Content starts
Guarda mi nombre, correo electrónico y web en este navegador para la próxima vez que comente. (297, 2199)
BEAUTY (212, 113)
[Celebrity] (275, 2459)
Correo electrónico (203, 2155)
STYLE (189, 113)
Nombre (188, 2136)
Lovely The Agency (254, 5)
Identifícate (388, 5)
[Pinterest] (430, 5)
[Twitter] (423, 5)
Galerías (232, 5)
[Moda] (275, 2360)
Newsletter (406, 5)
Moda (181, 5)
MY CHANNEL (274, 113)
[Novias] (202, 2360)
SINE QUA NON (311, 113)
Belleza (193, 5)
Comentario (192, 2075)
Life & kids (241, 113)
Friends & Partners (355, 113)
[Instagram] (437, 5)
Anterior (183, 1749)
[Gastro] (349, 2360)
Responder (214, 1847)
Content ends
REQUIRED ACTION:
Copy out the entries above without altering a single character.

OUTPUT FOR THIS EXERCISE:
Guarda mi nombre, correo electrónico y web en este navegador para la próxima vez que comente. (297, 2199)
BEAUTY (212, 113)
[Celebrity] (275, 2459)
Correo electrónico (203, 2155)
STYLE (189, 113)
Nombre (188, 2136)
Lovely The Agency (254, 5)
Identifícate (388, 5)
[Pinterest] (430, 5)
[Twitter] (423, 5)
Galerías (232, 5)
[Moda] (275, 2360)
Newsletter (406, 5)
Moda (181, 5)
MY CHANNEL (274, 113)
[Novias] (202, 2360)
SINE QUA NON (311, 113)
Belleza (193, 5)
Comentario (192, 2075)
Life & kids (241, 113)
Friends & Partners (355, 113)
[Instagram] (437, 5)
Anterior (183, 1749)
[Gastro] (349, 2360)
Responder (214, 1847)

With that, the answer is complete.